The covenants of the Seller 2 (SFL) as given in the deed of assignment, are as follows:
  1. The Seller 2 hereby agrees and covenants that on and from the effective date, the full and complete title to SFL Assets shall vest exclusively with the issuer, for the benefit of the Beneficiaries, and the Trustee shall be legally and beneficially entitled to enforce, recover and receive SFL Assets and the shall have no claim, right, title or interest whatsoever in the SFL Assets;
  2. The Seller 2 hereby agrees and covenants that it shall, at all times adhere to MRR criteria as specified in the extant RBI Securitisation Guidelines (as amended from time to time);
  3. The Seller 2 shall (and shall cause SCL to), if so required by the Trustee, lend its name as plaintiff or co-plaintiff to any legal proceedings that the Trustee, acting on the instructions of the beneficiaries, may institute with respect to the SFL Assets and SFL Mortgage security Interest;
  4. The Seller 2 shall (and shall cause SCL to) reasonably co-operate with the Trustee in any legal proceedings that may be necessary or incidental to the enforcement of SFL loans or the SFL Underlying security and will co-operate in any recovery proceedings with the Trustee through courts or otherwise;
  5. The Seller 2 shall not sanction and/or provide any loans and/or facilities against any security interest, charge and/or encumbrance over any part of the SFL Assets and/or SFL Underlying Assets and/or SFL Underlying Security and/or SFL Mortgage Security Interest for any reason whatsoever;
  6. The Seller 2 shall make available to the Trustee, on request, all evidence (under the control and possession of the Seller 2) required by the trustee in any proceedings and render all assistance as the Trustee may reasonably require, provided that Trustee shall reimburse the Seller 2 at actuals, all costs incurred by it in this regard;
  7. As required by the applicable laws and other accounting principles, the Seller 2 shall make proper disclosure in the books of accounts (if any required) regarding the assignment of SFL Assets to the Issuer, for the benefit of the beneficiaries;
  8. The Seller 2 shall from time to time execute and deliver such further documents and perform such further acts, as the Trustee may request in order to fully effect the purposes of this Deed and to perfect, protect and more fully evidence the Issuer’s title over the SFL Assets;
  9. The Seller 2 shall immediately hand over all the documents, writings, agreements, amounts, monies, SFL Underlying Documents, and SFL Receivables held by the Seller 2 (whether in its capacity as the Seller 2 or as a Servicer) to the Trustee on a demand being made for the same by the Trustee for and on behalf of the Trustee;
  10. The Seller 2 shall ensure that all the documents, writings, agreements, amounts, monies, SFL Underlying Documents, and SFL Receivables held by the Seller 2 (whether in its capacity as the Seller 2 or as a Servicer) are made available to the Trustee and/or its advisors and/or auditors and/or consultants for the purpose of photocopying and/or for the purpose of inspection immediately on a demand being made for the same by the Trustee for and on behalf of the Trustee;
  11. The Seller 2 shall hold all documents, writings, agreements, amounts, monies, SFL Underlying Documents, and CCL Receivables coming to its power or possession pursuant to or in connection with this Deed and as agent for the Trustee and the Seller 2 shall immediately handover all the documents, writings, agreements, amounts, monies, SFL Underlying Documents, and the SFL Receivables held by the Seller 2 (whether in its capacity as a Seller 2 or as a Servicer) to the Trustee on a demand being made for the same by the Trustee.

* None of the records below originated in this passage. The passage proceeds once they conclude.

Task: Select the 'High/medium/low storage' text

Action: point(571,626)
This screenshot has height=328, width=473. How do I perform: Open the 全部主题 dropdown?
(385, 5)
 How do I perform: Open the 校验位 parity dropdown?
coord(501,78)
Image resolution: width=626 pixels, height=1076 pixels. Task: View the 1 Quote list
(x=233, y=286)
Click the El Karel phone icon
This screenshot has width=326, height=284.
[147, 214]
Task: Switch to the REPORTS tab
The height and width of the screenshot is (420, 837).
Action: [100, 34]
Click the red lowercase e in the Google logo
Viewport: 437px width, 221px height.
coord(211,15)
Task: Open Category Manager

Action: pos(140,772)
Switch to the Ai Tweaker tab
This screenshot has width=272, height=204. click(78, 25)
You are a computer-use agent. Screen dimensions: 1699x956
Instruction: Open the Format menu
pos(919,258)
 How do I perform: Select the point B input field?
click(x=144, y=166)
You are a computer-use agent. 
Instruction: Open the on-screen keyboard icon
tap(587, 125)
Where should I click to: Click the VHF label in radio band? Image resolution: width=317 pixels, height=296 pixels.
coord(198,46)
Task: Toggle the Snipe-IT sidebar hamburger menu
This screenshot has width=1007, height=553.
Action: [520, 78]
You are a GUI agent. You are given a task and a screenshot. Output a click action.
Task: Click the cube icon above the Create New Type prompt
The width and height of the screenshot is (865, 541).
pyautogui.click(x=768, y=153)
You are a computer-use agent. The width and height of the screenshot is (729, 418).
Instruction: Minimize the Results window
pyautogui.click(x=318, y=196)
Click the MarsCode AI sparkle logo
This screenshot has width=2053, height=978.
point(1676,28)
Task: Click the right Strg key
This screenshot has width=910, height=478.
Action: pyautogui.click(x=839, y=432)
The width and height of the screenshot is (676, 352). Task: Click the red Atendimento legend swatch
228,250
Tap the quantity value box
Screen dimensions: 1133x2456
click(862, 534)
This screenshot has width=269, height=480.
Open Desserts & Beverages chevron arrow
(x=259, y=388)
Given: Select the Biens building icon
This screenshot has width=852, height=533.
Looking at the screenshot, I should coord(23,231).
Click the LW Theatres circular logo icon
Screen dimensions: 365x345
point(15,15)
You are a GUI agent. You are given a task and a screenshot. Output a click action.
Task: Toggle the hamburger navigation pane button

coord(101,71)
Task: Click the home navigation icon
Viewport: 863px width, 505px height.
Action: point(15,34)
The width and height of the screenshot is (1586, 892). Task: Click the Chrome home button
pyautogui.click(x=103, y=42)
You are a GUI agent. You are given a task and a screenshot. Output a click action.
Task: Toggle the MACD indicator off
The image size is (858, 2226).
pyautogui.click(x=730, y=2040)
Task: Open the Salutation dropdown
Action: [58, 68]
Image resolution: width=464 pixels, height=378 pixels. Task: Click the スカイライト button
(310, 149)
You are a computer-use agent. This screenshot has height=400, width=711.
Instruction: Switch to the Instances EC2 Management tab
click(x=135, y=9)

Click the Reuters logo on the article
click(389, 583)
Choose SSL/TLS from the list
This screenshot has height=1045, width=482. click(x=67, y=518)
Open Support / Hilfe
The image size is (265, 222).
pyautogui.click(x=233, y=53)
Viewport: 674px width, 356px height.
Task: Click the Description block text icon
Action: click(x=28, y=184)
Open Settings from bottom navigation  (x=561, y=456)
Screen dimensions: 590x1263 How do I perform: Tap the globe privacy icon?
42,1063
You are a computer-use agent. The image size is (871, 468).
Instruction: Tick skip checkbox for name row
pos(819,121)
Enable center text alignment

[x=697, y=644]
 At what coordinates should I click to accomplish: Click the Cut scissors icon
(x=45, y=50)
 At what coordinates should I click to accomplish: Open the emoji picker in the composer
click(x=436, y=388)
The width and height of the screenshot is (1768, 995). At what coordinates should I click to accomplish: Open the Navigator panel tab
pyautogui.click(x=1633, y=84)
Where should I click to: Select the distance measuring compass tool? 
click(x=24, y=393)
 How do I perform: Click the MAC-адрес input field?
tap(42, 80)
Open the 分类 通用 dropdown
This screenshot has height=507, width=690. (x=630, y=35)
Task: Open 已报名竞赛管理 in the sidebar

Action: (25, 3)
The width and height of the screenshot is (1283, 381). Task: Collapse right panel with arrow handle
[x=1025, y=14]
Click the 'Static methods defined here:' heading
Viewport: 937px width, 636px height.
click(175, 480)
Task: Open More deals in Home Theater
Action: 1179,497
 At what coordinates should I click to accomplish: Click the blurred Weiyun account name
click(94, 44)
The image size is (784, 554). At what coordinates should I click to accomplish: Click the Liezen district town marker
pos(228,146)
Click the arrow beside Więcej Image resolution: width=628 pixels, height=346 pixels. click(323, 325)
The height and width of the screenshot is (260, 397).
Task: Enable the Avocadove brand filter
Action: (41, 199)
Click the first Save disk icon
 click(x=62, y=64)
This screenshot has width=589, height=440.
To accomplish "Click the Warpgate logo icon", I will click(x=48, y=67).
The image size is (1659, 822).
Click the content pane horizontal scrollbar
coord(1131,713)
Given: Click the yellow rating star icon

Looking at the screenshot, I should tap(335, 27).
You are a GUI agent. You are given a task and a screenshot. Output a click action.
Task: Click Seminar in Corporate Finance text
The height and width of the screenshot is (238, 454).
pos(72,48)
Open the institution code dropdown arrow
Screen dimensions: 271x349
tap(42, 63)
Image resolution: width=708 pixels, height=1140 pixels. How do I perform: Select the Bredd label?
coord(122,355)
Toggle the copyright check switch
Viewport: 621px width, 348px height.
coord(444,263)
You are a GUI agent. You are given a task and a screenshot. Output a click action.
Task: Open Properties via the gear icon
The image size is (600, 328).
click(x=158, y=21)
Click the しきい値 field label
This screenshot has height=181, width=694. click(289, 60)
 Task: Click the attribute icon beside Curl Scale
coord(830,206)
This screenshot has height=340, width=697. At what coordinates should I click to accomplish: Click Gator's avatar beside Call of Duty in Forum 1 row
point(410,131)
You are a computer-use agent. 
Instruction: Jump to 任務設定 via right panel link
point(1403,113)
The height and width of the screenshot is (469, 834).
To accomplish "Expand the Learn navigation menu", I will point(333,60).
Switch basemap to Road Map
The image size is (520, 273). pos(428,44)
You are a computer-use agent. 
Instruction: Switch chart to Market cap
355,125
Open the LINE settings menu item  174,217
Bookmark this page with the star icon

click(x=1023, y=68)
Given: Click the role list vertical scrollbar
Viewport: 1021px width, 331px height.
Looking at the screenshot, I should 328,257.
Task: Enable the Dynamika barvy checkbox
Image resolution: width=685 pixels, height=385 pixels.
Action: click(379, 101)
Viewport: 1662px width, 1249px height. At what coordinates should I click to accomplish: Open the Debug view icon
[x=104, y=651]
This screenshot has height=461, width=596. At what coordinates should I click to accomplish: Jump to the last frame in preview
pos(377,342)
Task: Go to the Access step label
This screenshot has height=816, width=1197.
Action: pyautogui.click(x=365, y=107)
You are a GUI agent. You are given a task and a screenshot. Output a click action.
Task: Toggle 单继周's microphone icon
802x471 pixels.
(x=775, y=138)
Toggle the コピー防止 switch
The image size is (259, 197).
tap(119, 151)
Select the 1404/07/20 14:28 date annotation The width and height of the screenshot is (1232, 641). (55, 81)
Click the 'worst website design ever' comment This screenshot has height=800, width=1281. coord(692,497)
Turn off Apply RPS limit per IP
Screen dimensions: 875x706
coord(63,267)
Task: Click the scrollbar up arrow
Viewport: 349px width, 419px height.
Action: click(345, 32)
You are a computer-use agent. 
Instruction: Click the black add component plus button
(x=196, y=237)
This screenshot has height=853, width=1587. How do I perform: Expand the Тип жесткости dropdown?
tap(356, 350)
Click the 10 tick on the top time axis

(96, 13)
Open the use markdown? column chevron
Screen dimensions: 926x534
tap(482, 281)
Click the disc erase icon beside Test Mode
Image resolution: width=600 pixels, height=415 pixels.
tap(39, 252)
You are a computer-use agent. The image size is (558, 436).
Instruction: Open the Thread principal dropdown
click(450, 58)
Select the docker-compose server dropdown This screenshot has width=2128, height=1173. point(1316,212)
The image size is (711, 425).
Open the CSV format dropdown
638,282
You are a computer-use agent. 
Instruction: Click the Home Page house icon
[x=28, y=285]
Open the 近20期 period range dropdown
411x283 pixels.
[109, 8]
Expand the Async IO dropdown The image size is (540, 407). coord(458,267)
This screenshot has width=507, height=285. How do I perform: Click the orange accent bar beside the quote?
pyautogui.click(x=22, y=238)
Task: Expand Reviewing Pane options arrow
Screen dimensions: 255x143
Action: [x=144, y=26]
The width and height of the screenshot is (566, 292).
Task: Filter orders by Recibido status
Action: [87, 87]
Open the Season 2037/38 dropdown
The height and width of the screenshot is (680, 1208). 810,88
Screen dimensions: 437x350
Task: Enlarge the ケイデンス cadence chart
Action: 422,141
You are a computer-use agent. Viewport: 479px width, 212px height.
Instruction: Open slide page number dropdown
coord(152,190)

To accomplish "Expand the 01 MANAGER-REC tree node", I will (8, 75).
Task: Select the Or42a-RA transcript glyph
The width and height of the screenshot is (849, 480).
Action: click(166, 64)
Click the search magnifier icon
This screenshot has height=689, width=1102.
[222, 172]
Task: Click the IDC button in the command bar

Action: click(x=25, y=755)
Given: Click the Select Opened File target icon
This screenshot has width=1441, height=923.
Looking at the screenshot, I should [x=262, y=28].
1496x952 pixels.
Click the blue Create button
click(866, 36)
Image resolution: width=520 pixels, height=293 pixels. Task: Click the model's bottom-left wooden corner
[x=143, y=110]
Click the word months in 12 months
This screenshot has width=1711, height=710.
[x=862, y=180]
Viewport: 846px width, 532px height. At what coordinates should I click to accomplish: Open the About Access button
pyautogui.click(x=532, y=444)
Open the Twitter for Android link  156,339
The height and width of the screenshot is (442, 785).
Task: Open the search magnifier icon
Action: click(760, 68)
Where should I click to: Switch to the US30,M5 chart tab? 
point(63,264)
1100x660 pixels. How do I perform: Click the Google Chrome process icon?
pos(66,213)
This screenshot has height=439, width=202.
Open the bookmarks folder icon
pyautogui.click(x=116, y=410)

The Seller 2 shall on and from the Effective Date, ensure that SCL shall hold all documents, writings, agreements and records in relation to the SFL Acquired Loans in its capacity as servicer for and behalf of the Trust and for the benefit of the Beneficiaries in terms of the SFL Underlying Assignment Agreements;
  12. The Seller 2 covenants not to have any claim or exercise any right of deduction, lien (general or specific) or set-off on or over in respect of any SFL Receivables, amounts, writings or things held by it or continued to be held by it or coming within its power or possession pursuant to or in connection with this Deed (or the SFL Underlying Assignment Agreements) and shall as soon as possible hand over the same to the Trustee or to the Servicer, if so instructed by the Trustee;
  13. The Seller 2 shall bear all such imposts, duties and taxes which may be levied before the date hereof by any statutory or regulatory authority pertaining to SFL Assets;
  14. As and when the Trustee requires additional know-your-customer (KYC) related documents of the SFL Obligors pursuant to any additional know-your-customer (KYC) requirement from RBI and/or under any Applicable Laws, the Seller 2 shall provide the same to the Trustee within 30 (thirty) days from the date of request made by the Trustee
15. The Seller 2 shall give to the Trustee acting for and on behalf of the Issuer for the benefit of the Beneficiaries a Power of Attorney, to inter alia enable the Trustee to perfect the right, title and interest of the Issuer, in and to the SFL Assets and to allow for the vesting of the SFL Assets and for the transfer and vesting of the SFL Mortgage Security Interest in favour of the Issuer (for the benefit of the Beneficiaries) and/or the successors and assigns of the Issuer from time to time.­

The “Characteristics of loans / Pool” as captured in the term sheet are as under:

­1. The Assignor has right to assign the loans under each of the loan agreements of the loans being assigned, without consent of the borrower/co-borrower or any other obligor.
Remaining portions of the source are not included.